== TASK GOAL ==
Set down, exactly as written, the lines from the line holding "This screenshot has height=871, width=1293." to the end of the data, inclusive, skipping any pictures.
──────── EXTRACTED ENTRIES
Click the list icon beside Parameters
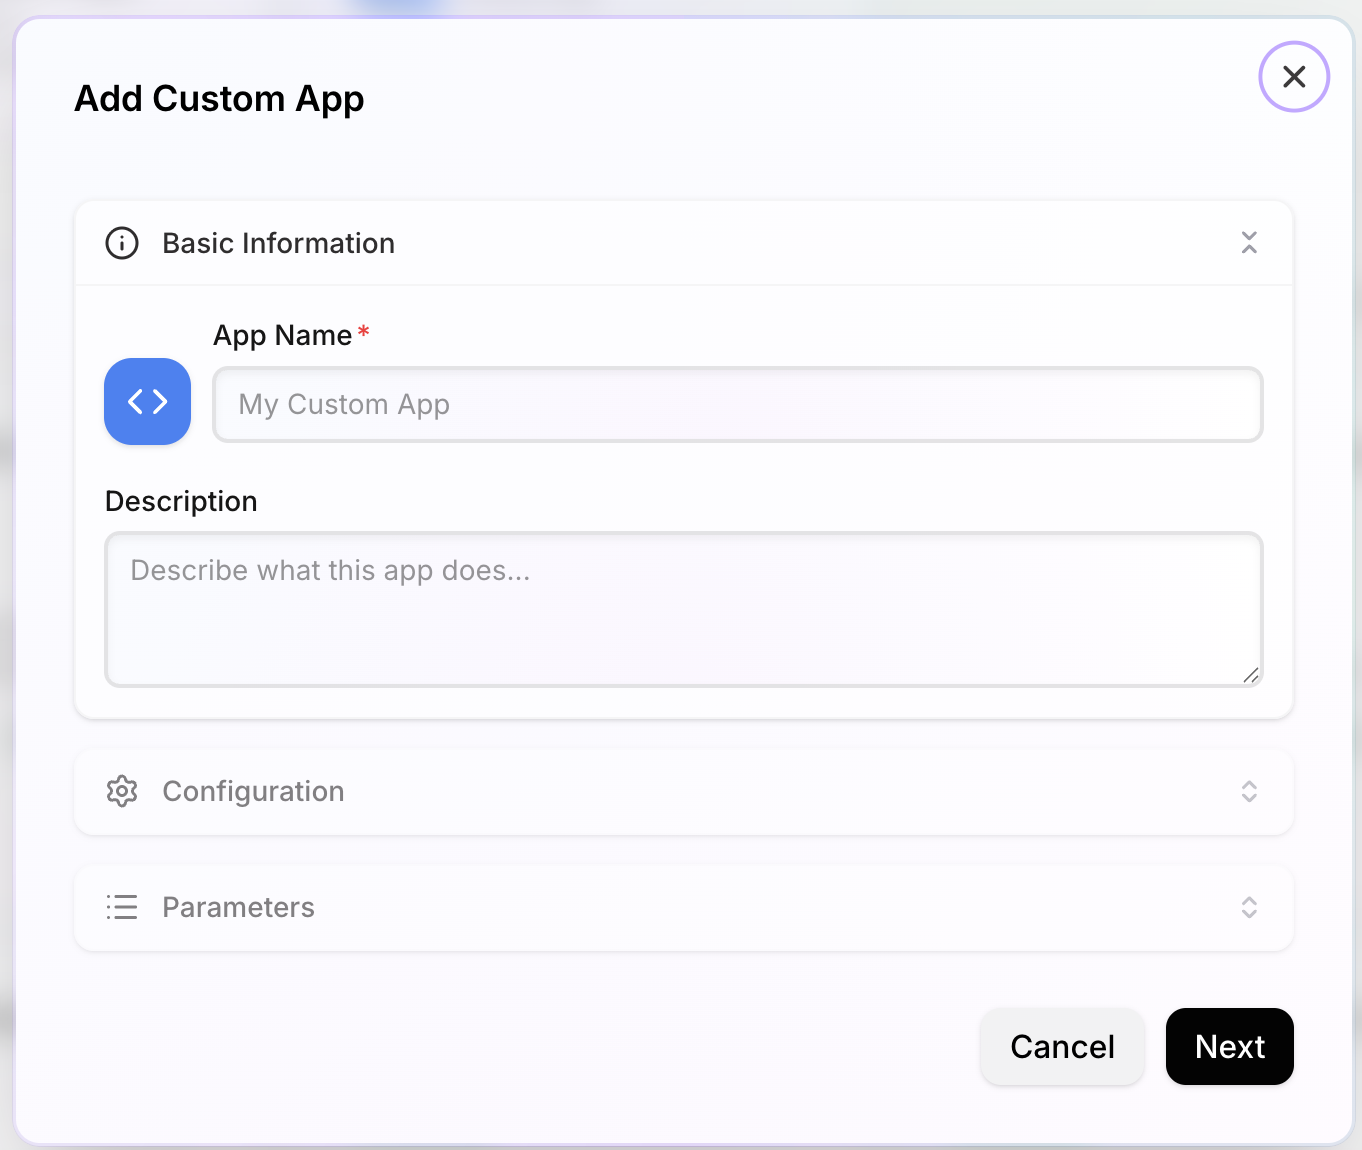1362x1150 pixels. (121, 907)
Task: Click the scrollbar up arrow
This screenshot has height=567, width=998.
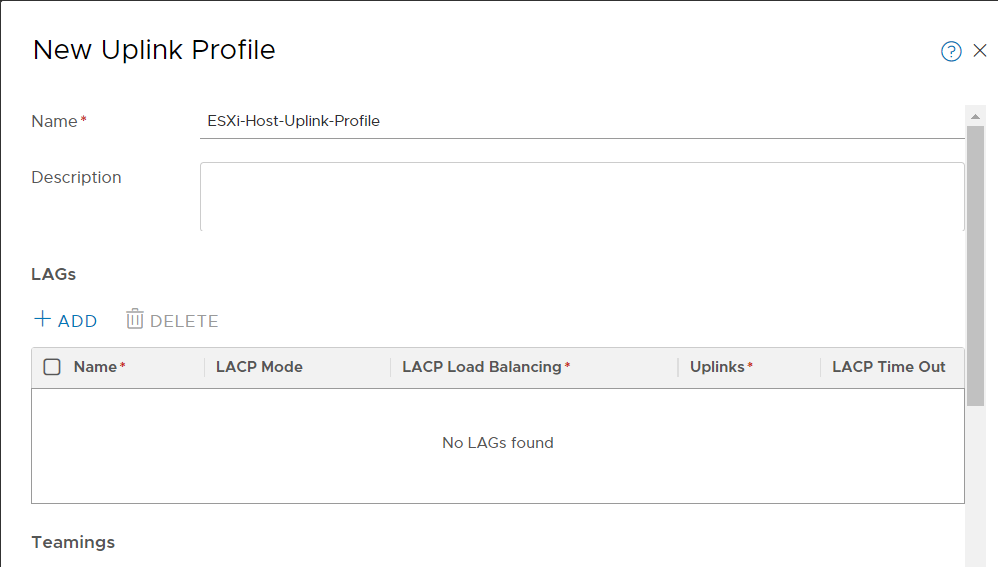Action: [x=975, y=116]
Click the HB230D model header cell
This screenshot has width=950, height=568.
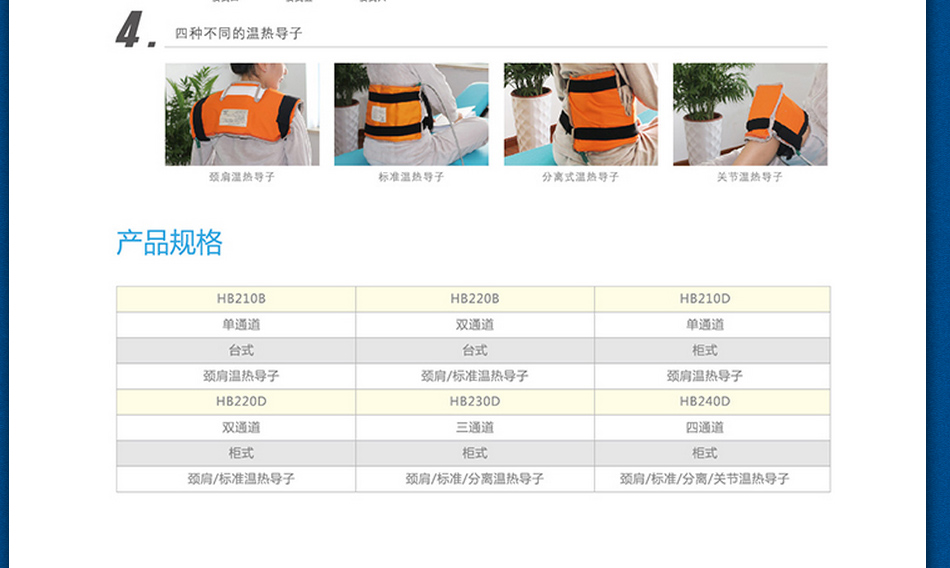click(475, 401)
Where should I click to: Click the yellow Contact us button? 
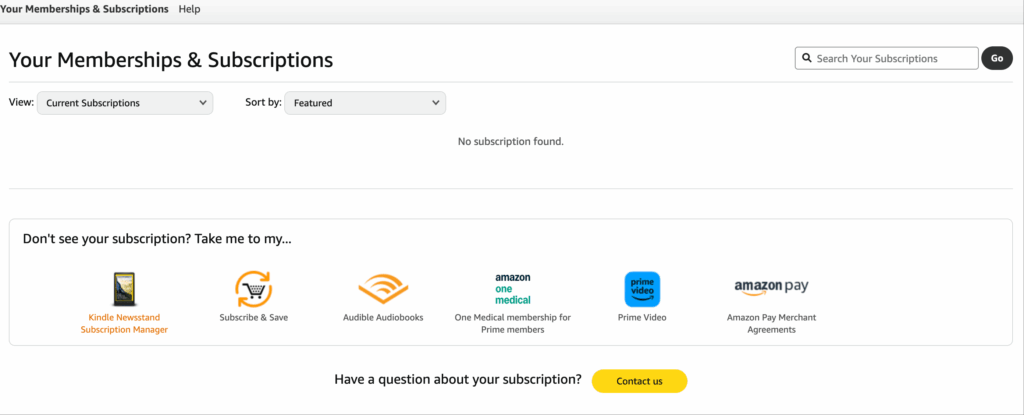tap(639, 381)
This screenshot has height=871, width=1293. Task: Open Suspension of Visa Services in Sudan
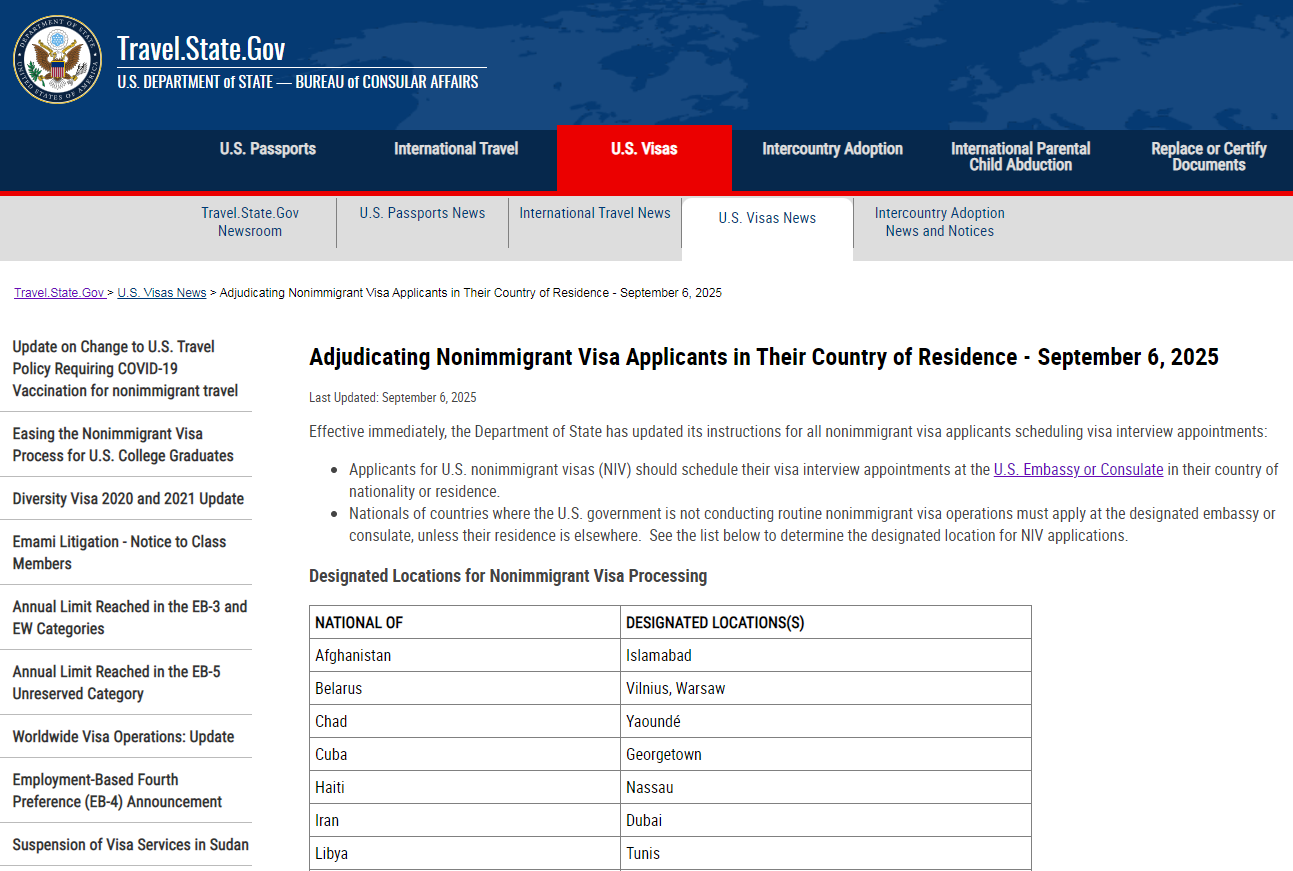pyautogui.click(x=130, y=845)
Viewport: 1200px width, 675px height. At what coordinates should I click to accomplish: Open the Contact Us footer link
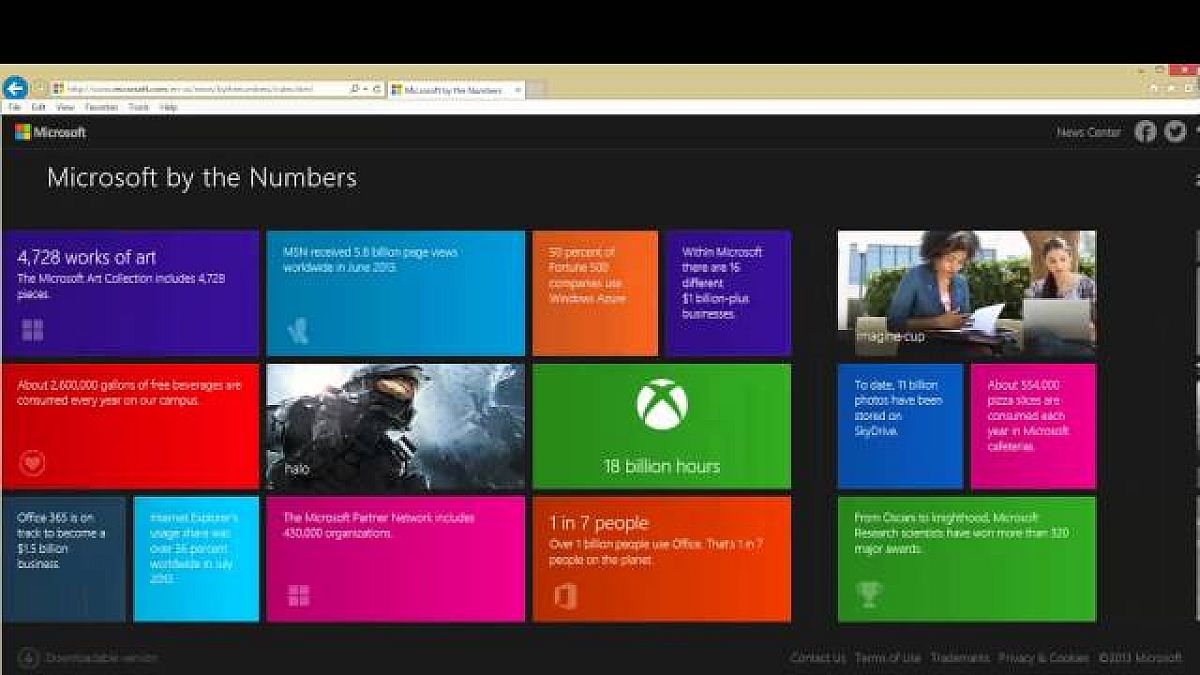click(x=817, y=658)
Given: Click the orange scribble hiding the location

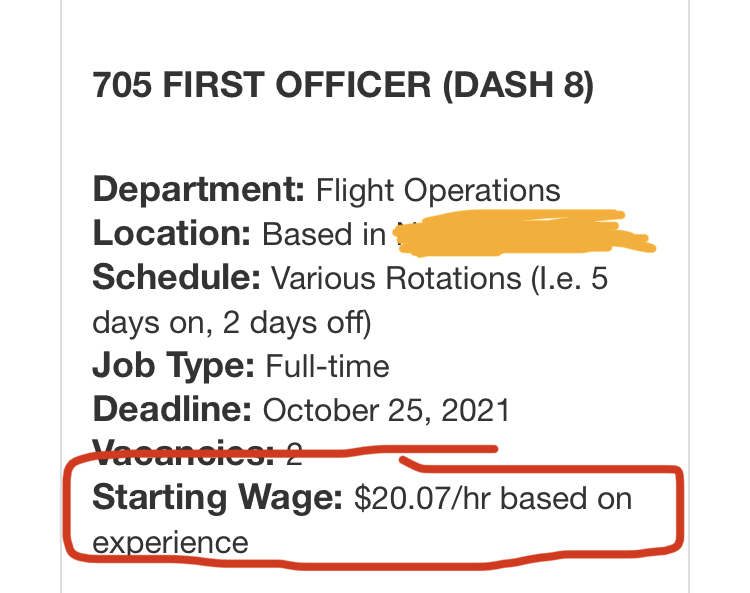Looking at the screenshot, I should point(520,230).
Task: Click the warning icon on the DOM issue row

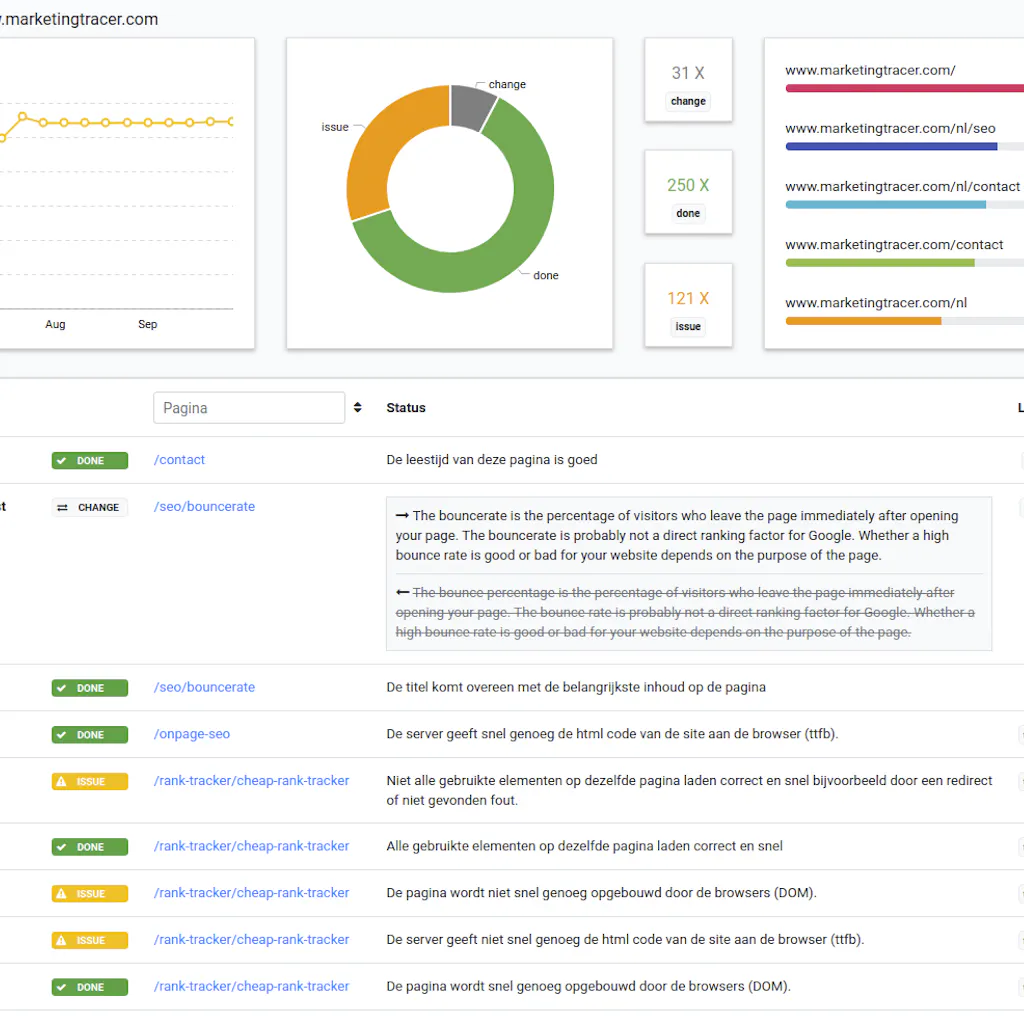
────────────────
== YOUR RESPONSE ==
This screenshot has height=871, width=1293. Task: Open Suspension of Visa Services in Sudan
pyautogui.click(x=130, y=845)
Viewport: 1200px width, 675px height. At what coordinates should I click to accomplish: Open the Contact Us footer link
click(x=817, y=658)
Given: Click the orange scribble hiding the location

Looking at the screenshot, I should point(520,230).
Task: Click the warning icon on the DOM issue row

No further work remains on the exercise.